Zimbabwe president Robert Mugabe has been given an extravagant one-ton “royal throne” for his 90th birthday.

State media report that the throne is gold and diamond-studded and covered with lion furs, crocodile and leopard skins, and has two huge claws at the end of each armrest. It was carved from a solid block of stone and took almost two years for three artists to create it. It is topped with a golden crest, and the back is cushioned with crocodile skin.

The throne is known as “Simbahwe” in the Shona language, and, according to the Zimbabwean Broadcasting Corporation, depicts “Zimbabwe’s rich history, cultural heritage and spiritual beliefs and resources.”

It was reportedly a gift from Mr Mugabe’s cabinet, to whom its creators gave it for free. It was presented to him upon his return from Singapore, following successful eye cataract surgery.

Mugabe led a Marxist insurrection against white rule in the state of Rhodesia, as Zimbabwe was then known, in the 1960s and 70s. His party, which describes its ideology as “democratic socialism”, took power upon the end of white rule in the early 1980s, with Mugabe serving as president since 1987.

Unlike in South Africa, Zimbabwe’s leaders have taken an increasingly vindictive line against white settlers and their families in the country. Most white-owned farms have been seized by government forces and party activists, with farmers and their staff expelled and often killed.

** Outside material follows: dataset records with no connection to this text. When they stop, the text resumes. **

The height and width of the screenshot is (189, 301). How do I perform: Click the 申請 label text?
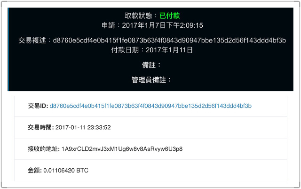tap(108, 25)
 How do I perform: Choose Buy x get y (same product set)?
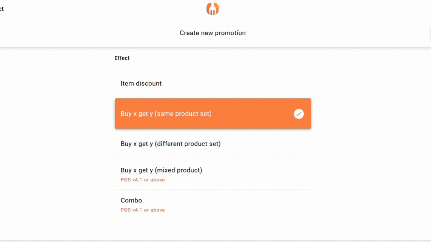tap(166, 113)
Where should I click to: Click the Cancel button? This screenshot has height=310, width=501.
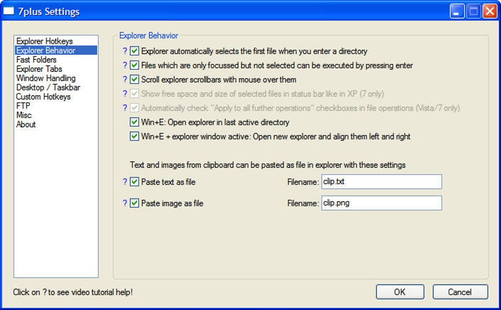[459, 292]
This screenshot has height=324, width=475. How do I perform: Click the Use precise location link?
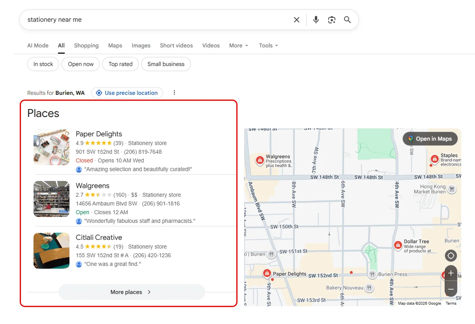(x=127, y=92)
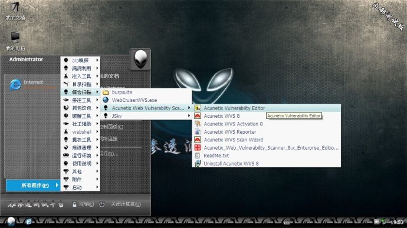The height and width of the screenshot is (228, 407).
Task: Expand Acunetix Web Vulnerability Scanner submenu arrow
Action: 189,108
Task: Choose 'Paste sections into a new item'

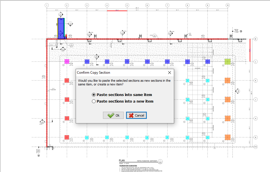Action: [x=94, y=101]
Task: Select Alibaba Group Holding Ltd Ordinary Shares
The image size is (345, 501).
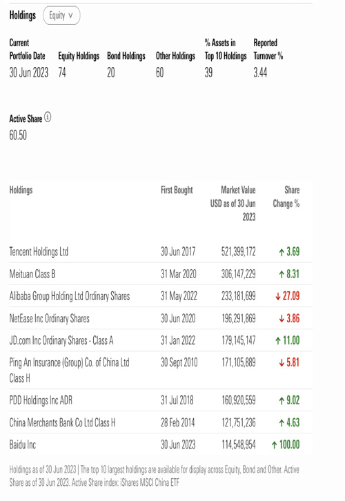Action: (70, 296)
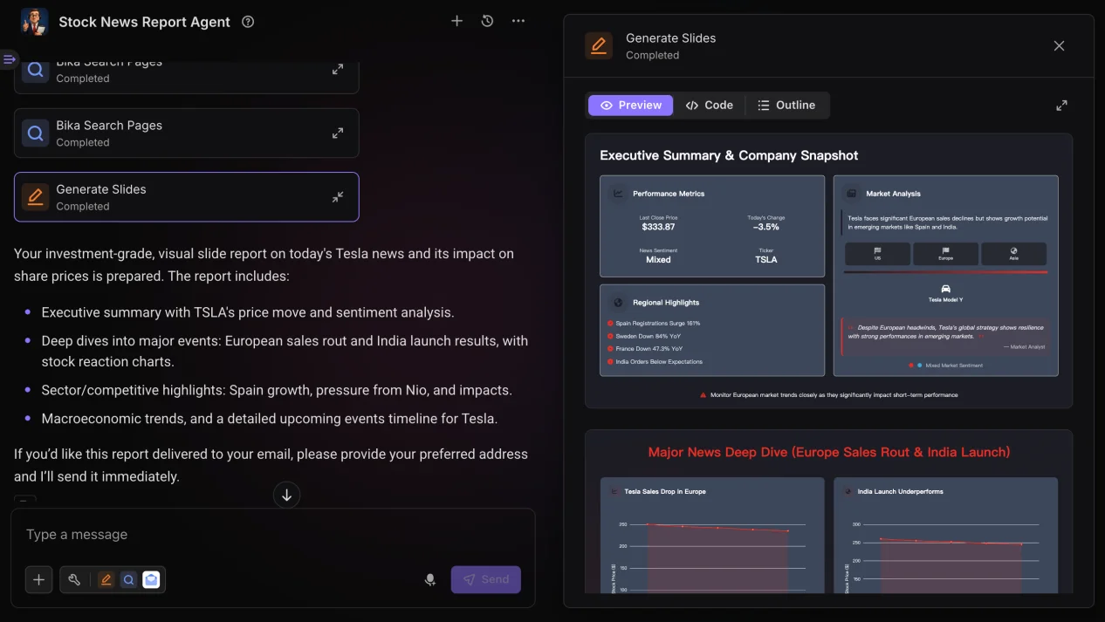
Task: Open the Outline tab
Action: tap(786, 106)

The country, once known as Africa’s breadbasket, has suffered food shortages and rampant hyperinflation.

Mugabe’s party is also accused of widespread voter intimidation and rigging of elections in order to keep themselves in power, leading to many describing the elderly president as a dictator.

He is unlikely to retire before his current term of office expires in 2018, when he will be 94 years old. Even then, given the stranglehold he maintains over Zimbabwe politics, he may still choose to seek another term.